Action item: The lines you return should be those containing the string "window", taken from the data below.

Stored data entries:
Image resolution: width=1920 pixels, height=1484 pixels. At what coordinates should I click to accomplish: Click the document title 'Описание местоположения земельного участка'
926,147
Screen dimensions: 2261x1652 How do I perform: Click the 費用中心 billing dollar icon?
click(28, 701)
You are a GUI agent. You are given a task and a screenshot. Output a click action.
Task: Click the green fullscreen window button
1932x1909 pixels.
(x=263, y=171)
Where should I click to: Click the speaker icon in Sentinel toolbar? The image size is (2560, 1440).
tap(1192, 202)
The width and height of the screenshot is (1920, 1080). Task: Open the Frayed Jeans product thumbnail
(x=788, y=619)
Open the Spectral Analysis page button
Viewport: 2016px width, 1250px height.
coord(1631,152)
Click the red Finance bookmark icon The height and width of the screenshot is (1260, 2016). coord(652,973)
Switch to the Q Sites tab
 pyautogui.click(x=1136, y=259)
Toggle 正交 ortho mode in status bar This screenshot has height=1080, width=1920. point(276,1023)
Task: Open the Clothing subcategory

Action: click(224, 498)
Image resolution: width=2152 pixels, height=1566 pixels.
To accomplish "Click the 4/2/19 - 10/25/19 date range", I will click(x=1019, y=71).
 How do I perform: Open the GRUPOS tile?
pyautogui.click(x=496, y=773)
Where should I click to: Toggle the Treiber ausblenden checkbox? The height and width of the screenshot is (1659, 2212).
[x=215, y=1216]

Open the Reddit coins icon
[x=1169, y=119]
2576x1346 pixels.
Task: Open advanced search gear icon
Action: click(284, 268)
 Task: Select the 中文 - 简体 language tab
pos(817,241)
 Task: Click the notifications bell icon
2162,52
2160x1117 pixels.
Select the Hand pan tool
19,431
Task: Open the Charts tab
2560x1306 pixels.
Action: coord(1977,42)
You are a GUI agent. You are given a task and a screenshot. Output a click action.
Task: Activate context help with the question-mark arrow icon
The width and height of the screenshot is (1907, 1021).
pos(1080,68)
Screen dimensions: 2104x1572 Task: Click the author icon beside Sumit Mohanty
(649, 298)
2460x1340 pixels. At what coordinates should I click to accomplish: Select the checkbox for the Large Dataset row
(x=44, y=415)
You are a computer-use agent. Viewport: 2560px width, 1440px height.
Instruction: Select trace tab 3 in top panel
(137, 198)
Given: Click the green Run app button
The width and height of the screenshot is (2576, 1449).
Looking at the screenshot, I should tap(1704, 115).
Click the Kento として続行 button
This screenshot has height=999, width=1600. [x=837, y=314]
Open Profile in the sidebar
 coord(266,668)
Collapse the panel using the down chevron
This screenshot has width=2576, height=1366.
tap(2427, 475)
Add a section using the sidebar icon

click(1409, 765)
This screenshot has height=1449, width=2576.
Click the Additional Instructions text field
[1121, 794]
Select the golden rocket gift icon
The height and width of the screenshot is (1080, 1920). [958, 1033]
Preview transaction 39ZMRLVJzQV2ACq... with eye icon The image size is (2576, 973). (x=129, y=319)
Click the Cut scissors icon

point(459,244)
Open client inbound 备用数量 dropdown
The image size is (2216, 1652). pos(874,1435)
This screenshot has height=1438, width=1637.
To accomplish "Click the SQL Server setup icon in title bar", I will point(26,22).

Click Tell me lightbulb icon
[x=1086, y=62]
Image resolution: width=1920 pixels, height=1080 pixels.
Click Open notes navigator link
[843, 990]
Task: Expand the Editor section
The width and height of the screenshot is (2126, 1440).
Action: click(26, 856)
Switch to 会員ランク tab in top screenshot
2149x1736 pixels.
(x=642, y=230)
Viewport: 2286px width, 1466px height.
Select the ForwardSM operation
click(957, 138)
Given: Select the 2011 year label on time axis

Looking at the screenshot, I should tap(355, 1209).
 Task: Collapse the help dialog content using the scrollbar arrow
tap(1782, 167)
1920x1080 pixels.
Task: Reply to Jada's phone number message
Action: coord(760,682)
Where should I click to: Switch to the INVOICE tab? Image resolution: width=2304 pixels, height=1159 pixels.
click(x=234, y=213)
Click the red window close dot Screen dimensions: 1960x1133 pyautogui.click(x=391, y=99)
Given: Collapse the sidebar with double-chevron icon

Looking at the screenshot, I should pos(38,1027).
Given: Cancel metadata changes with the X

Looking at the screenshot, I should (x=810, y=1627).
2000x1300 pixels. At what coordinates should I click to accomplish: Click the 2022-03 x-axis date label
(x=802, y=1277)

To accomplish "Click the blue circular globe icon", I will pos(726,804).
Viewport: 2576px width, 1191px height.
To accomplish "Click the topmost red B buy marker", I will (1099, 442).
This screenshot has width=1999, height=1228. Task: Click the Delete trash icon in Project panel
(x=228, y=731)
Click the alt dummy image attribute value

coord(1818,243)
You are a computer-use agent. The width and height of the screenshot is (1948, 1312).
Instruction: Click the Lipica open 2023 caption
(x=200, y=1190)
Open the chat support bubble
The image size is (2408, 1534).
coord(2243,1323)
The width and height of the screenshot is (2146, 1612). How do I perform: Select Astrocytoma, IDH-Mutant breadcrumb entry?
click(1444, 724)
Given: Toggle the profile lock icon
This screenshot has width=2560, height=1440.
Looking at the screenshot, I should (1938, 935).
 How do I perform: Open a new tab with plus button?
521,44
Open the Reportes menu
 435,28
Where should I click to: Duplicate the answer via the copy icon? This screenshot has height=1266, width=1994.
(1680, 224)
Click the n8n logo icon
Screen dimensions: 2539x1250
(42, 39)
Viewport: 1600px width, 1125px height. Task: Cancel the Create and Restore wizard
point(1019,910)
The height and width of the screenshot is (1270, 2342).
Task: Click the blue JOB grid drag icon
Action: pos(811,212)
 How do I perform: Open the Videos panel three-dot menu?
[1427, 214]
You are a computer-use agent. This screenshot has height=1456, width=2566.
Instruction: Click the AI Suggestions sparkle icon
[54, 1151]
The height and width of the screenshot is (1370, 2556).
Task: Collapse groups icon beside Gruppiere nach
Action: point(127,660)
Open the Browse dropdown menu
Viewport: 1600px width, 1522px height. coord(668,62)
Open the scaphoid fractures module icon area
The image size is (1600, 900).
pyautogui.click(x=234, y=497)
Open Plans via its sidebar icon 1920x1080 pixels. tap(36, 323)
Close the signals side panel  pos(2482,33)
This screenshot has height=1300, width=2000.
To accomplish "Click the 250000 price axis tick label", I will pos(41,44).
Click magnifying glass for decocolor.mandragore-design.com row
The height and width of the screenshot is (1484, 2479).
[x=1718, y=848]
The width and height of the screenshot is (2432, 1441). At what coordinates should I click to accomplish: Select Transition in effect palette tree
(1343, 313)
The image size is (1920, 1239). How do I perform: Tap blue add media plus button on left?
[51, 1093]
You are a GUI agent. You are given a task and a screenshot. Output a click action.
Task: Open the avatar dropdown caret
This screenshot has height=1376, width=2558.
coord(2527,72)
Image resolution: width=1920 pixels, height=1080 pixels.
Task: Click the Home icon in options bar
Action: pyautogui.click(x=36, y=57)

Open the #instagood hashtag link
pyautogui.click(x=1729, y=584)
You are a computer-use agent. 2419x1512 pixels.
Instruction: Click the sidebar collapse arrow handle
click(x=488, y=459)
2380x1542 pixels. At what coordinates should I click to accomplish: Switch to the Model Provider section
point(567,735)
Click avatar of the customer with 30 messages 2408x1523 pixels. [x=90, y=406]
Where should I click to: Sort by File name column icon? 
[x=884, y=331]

Completed task:
Task: Click the green fullscreen window button
Click the red window close dot Screen dimensions: 1960x1133 pyautogui.click(x=391, y=99)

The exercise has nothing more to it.